In an executive summary report released at this year’s Annual Science/AAAS meeting (Feb, 2012, Vancouver, B.C.), the Union of Concerned Scientists (UCS) lays out five of the primary “methods of abuse” utilized by private corporations “to exert influence at every step of the scientific and policy-making processes, often to shape decisions in their favor or avoid regulation and monitoring of their products and by-products at the public’s expense.”
Further, the summary report (‘Heads They Win, Tails We Lose – How Corporations Corrupt Science at the Public’s Expense’) asserts that these methods are used to “fundamentally alter the decision-making process and exploit executive branch agencies (such as the EPA and FDA), Congress and the courts.”
Corrupting the Science, shaping public perception, restricting agency effectiveness, influencing Congress, and exploiting judicial pathways are the five ‘methods of abuse’ noted.
Laying Bare the Methods of Abuse
In clear, non-technical language, the UCS summary report concisely details these methods.

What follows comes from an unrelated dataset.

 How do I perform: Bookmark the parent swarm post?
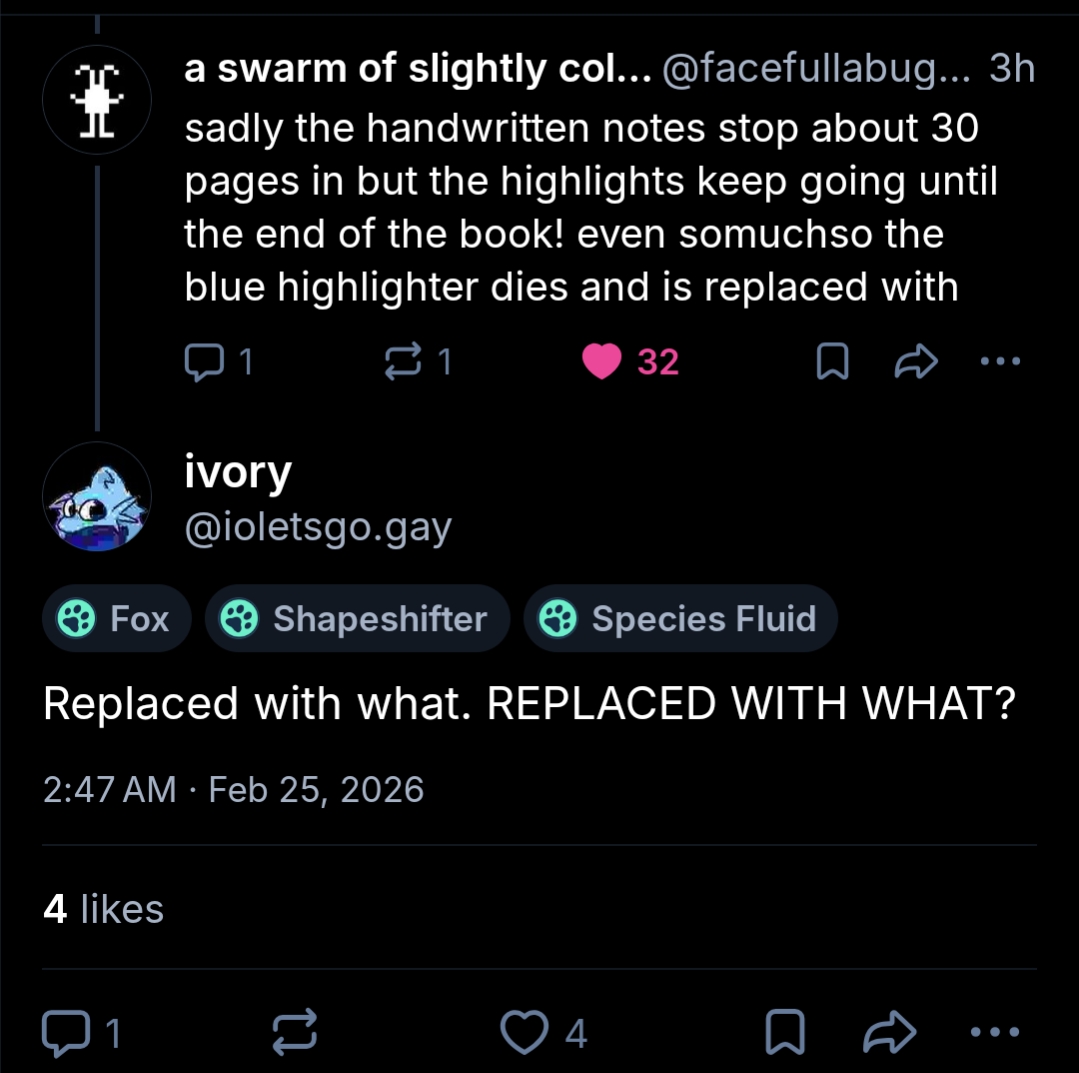click(831, 362)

For example, under Corrupting the Science, the report notes five ways that corporations use their influence:
1] Terminating and suppressing research (corporations often end research or withhold unfavorable results)
2] Intimidating or coercing scientists (Scientists and academic institution are often harassed into silence through threats of litigation and loss of jobs/contracts).
3] Manipulating study designs and research protocols (using flawed or biased methodologies in their testing and research)
4] Ghostwriting scientific articles (corrupting the integrity of scientific journals by “planting” ghostwritten articles that actually promote their products).
5] Publication bias (selectively publishing positive results and burying or under-reporting negative results)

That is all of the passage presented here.